#### WHAT IS NEEDED
First find the line with "1456x819 pixels.", then reproduce it and all following lines of the data to the end, exactly and with no pictures, adding nothing.

(Pixel coordinate grounding data)
------------------------------

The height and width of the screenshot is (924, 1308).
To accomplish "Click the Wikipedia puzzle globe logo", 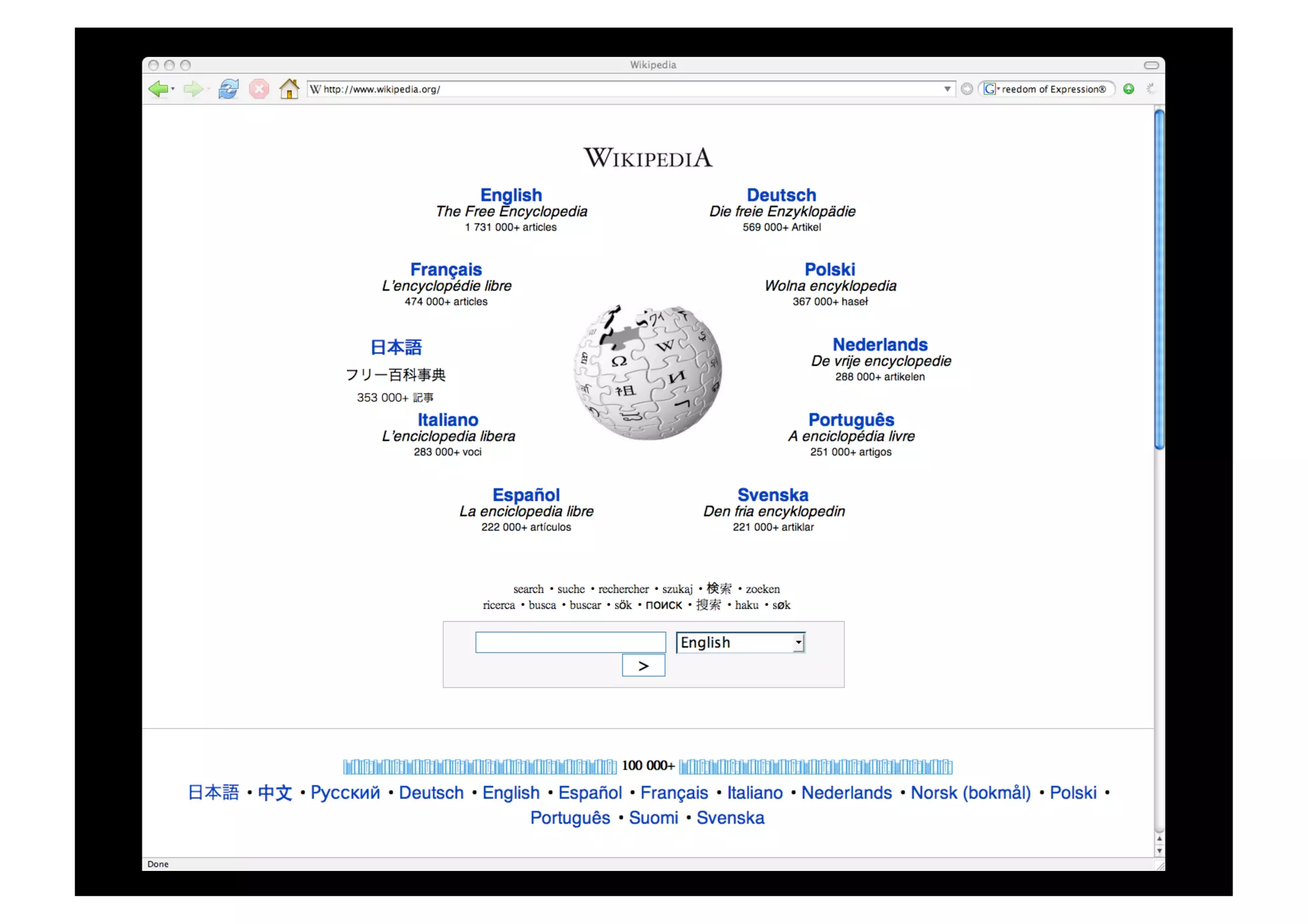I will click(x=648, y=372).
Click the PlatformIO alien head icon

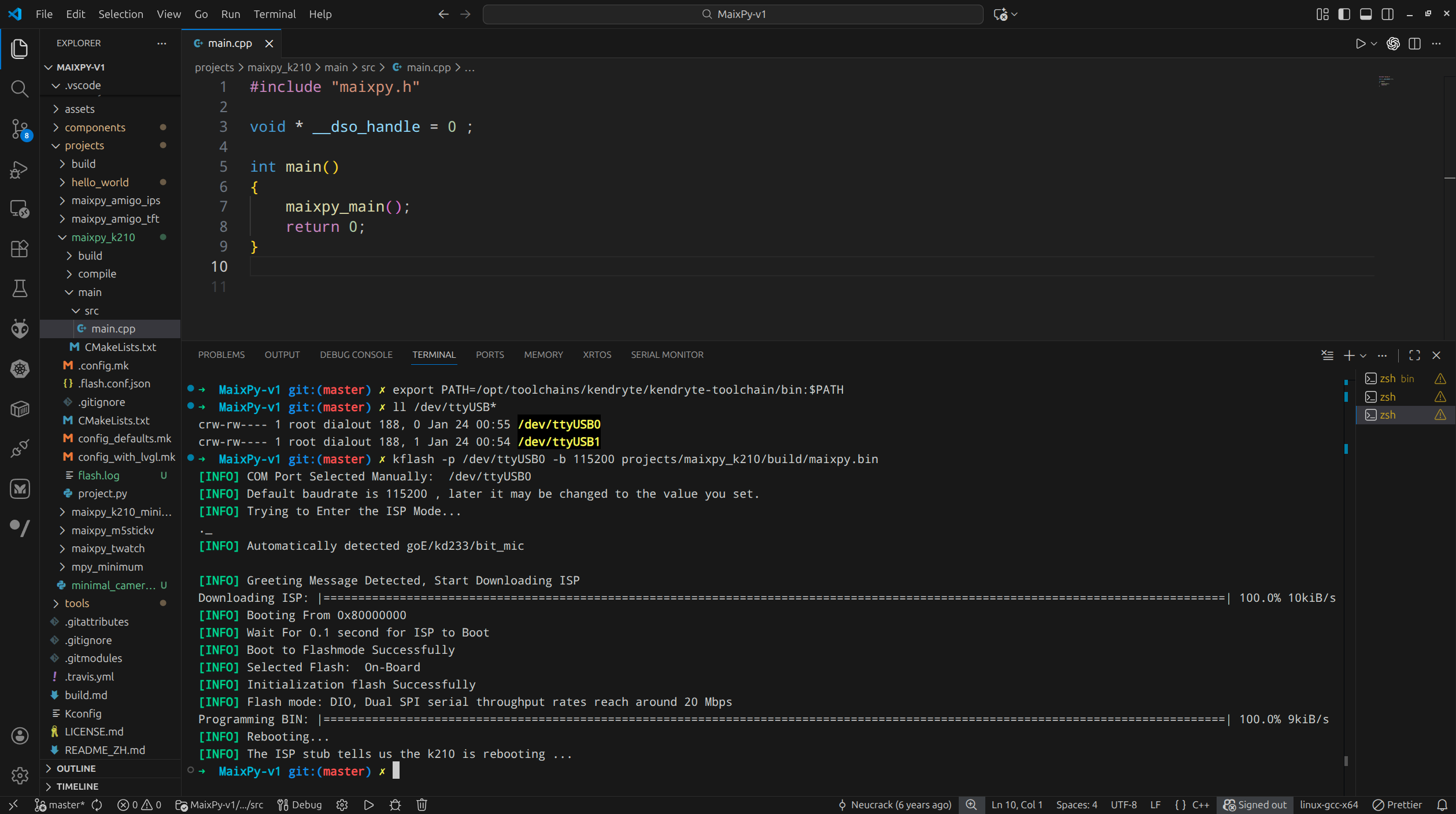(20, 328)

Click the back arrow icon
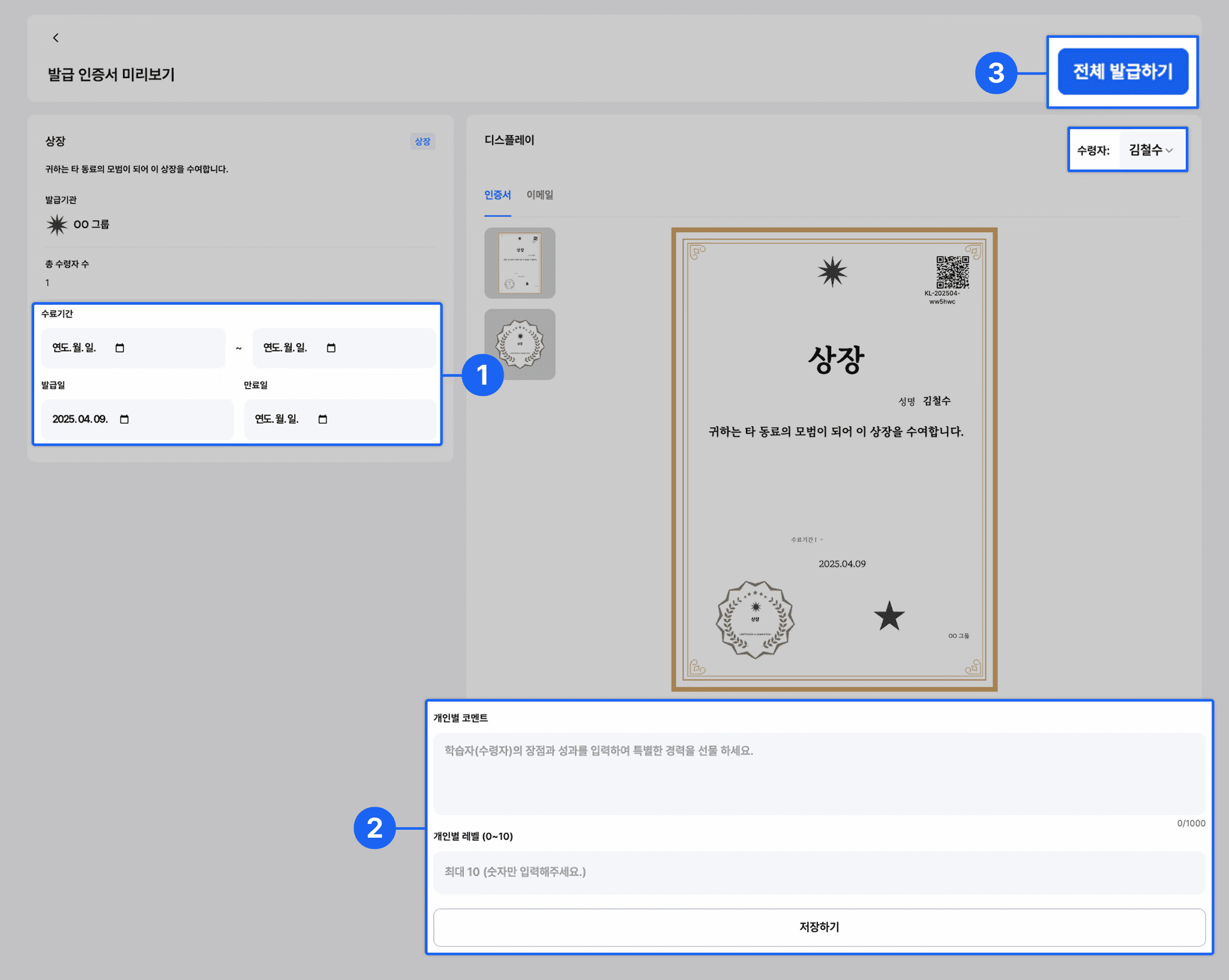pos(56,38)
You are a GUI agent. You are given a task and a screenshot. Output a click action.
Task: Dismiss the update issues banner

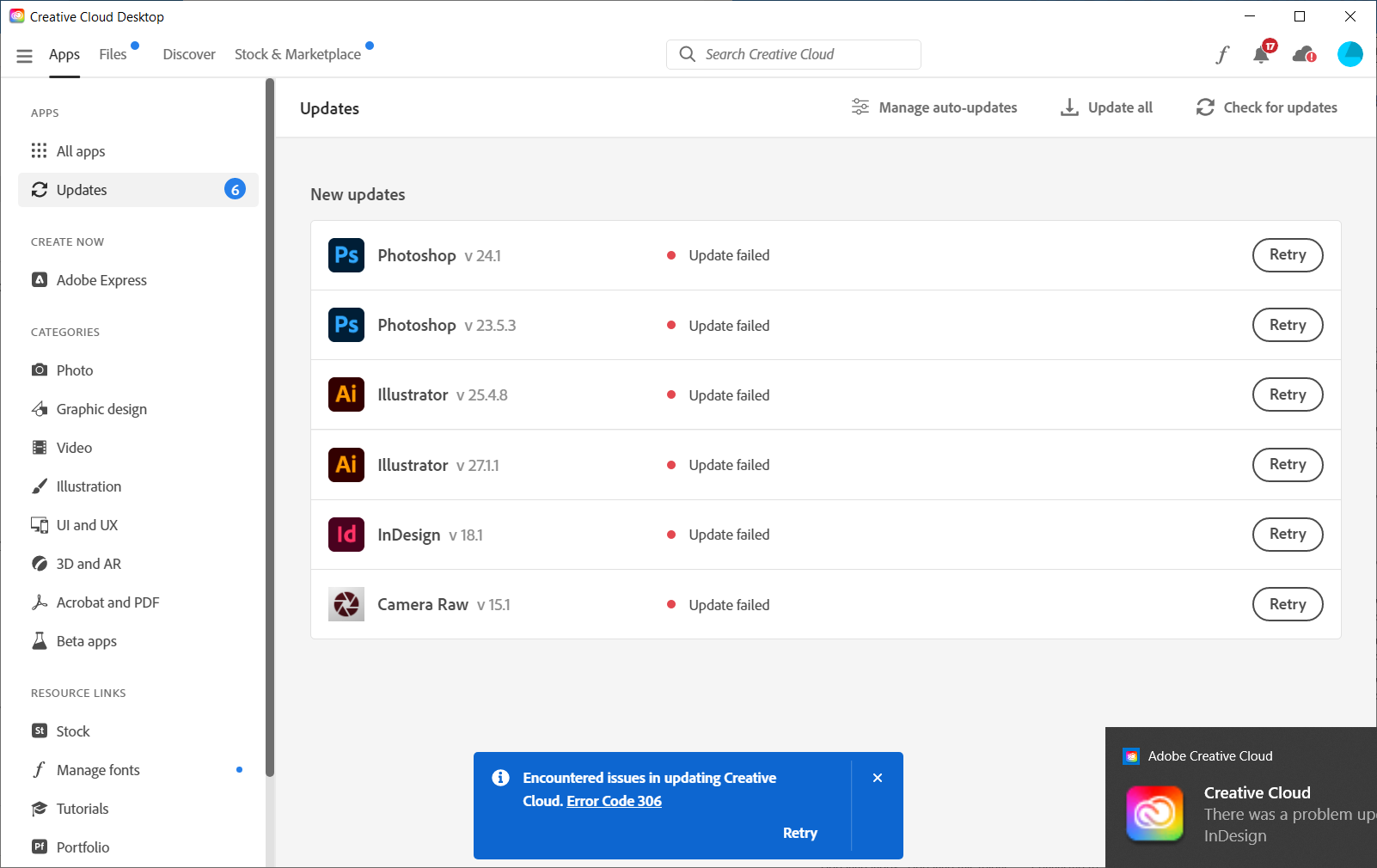(x=877, y=778)
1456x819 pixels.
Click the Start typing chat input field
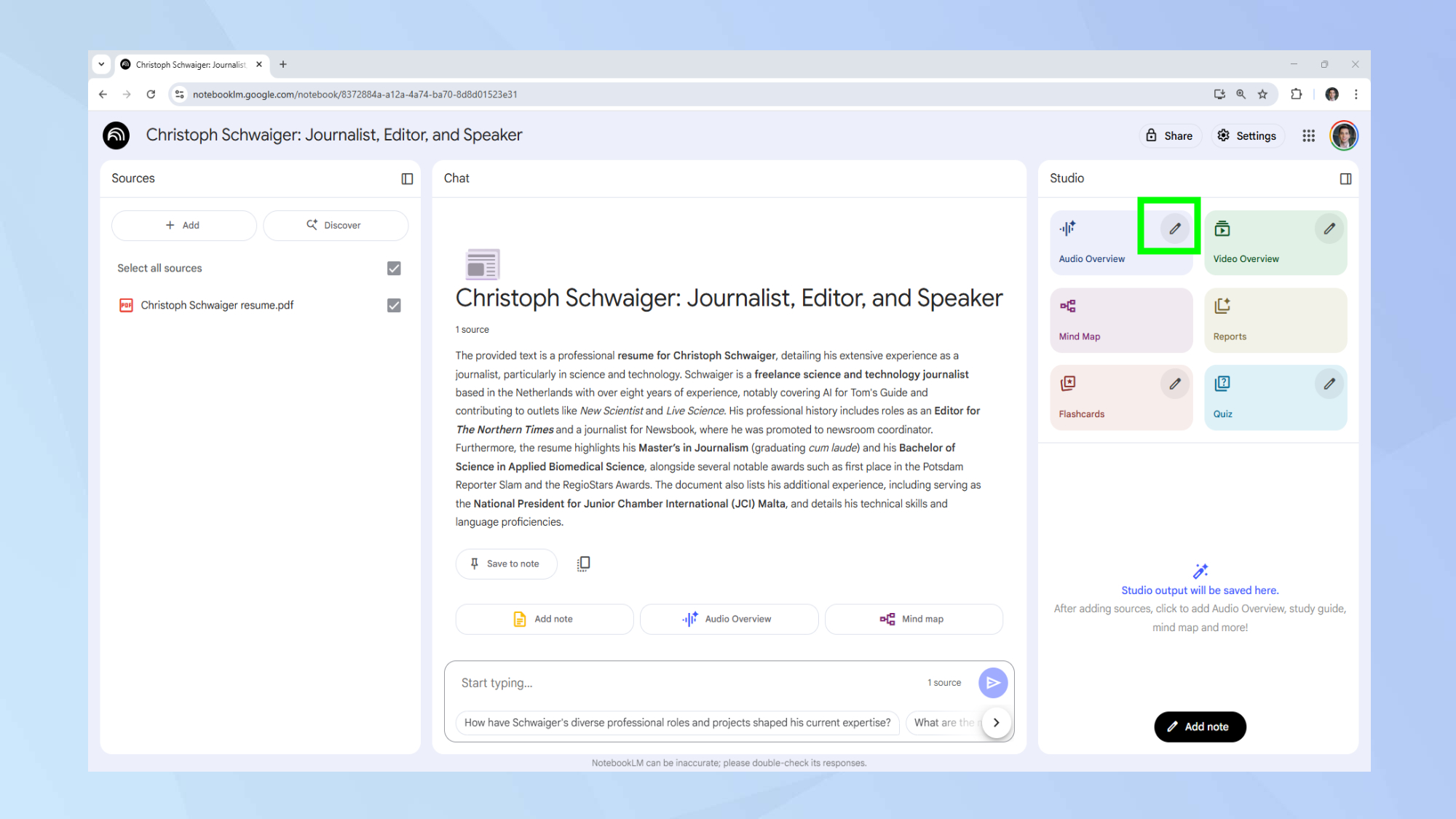pyautogui.click(x=684, y=683)
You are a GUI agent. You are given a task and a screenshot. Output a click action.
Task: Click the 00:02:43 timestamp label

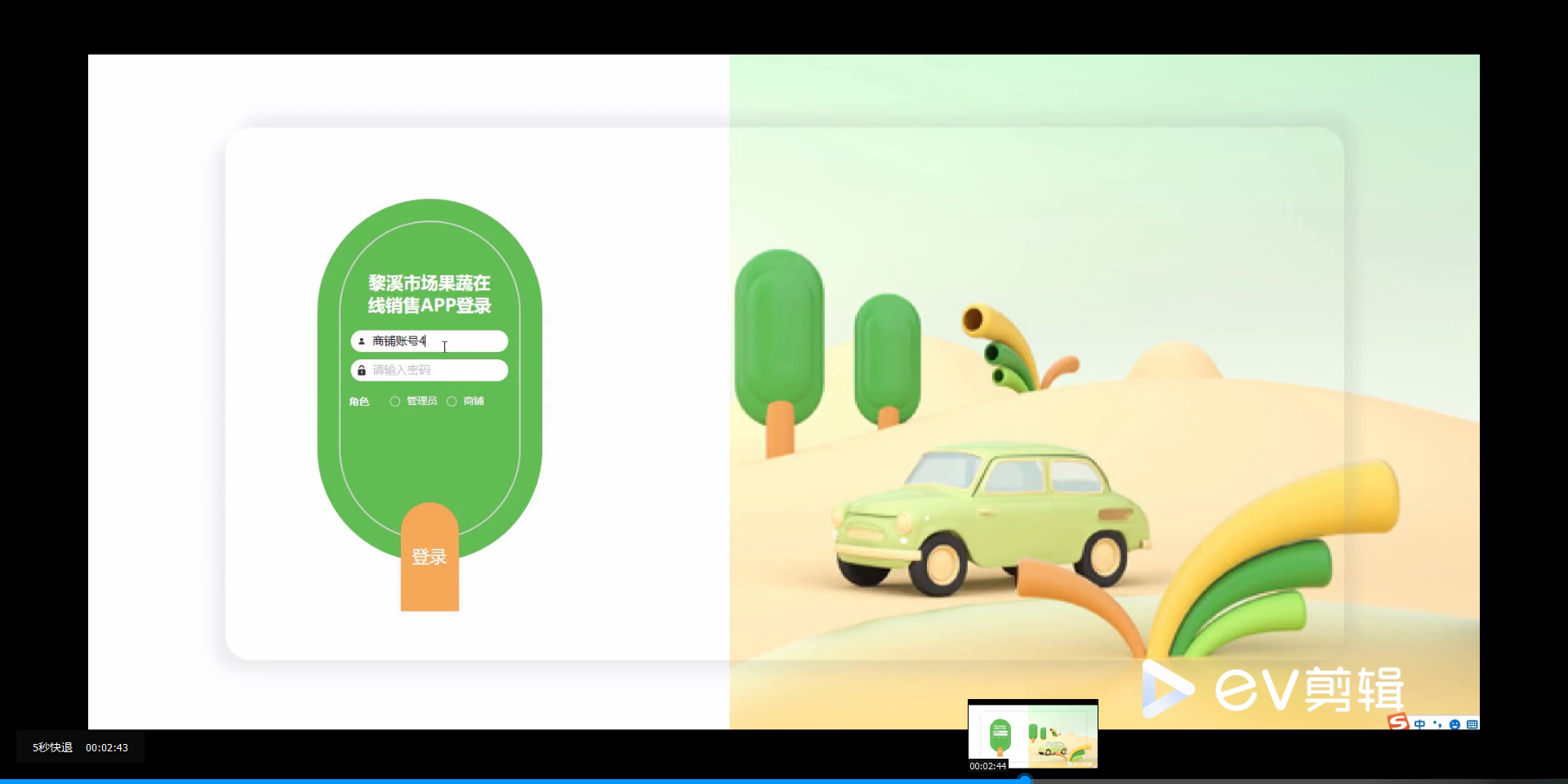[105, 746]

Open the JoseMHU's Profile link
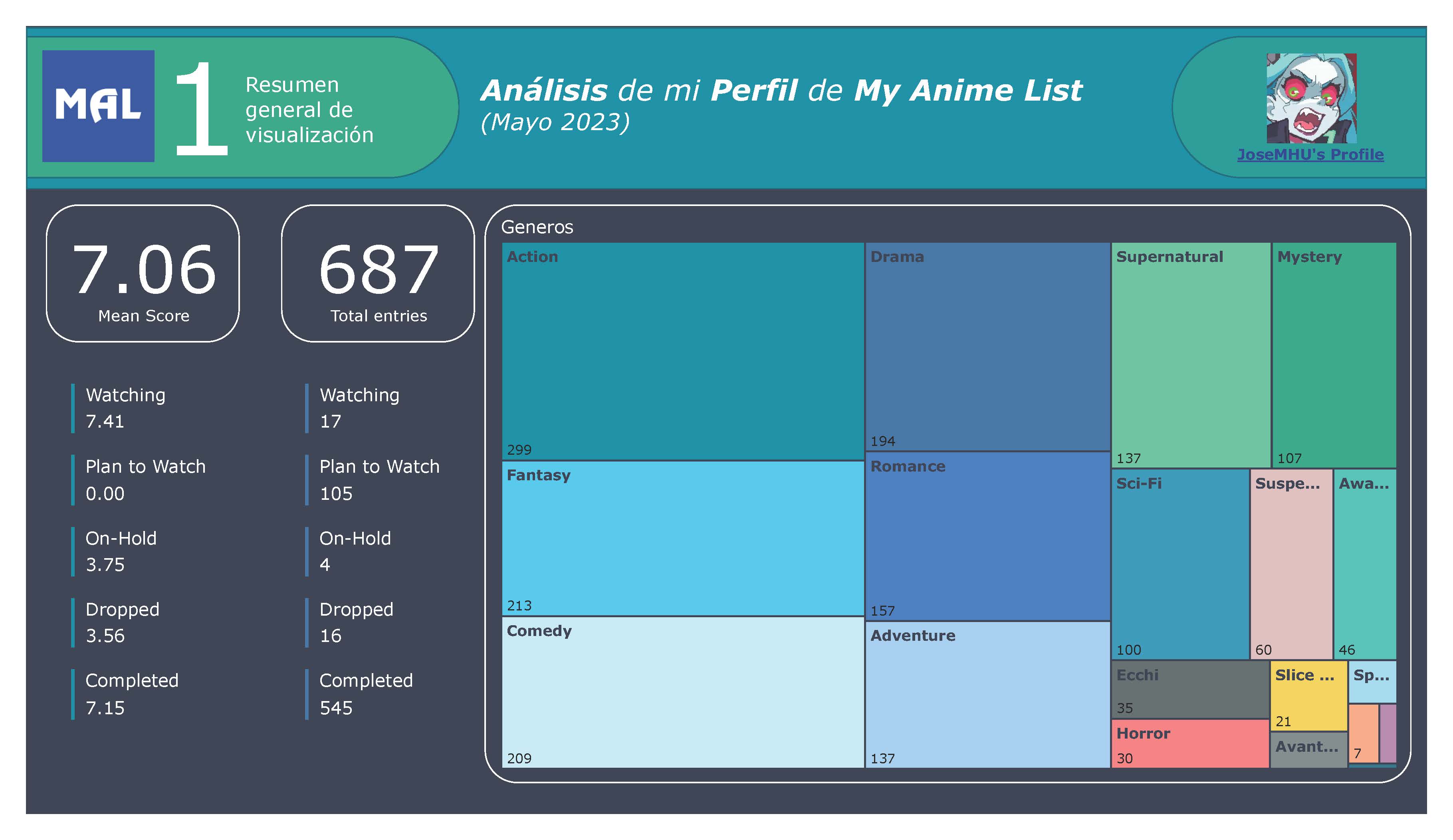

------------------------------

#### ANSWER SPACE
1456x819 pixels.
Click the Start typing chat input field
pyautogui.click(x=684, y=683)
You are a GUI agent. You are given a task and a screenshot. Output a click action.
Task: Click the 00:02:43 timestamp label

[105, 746]

Open the JoseMHU's Profile link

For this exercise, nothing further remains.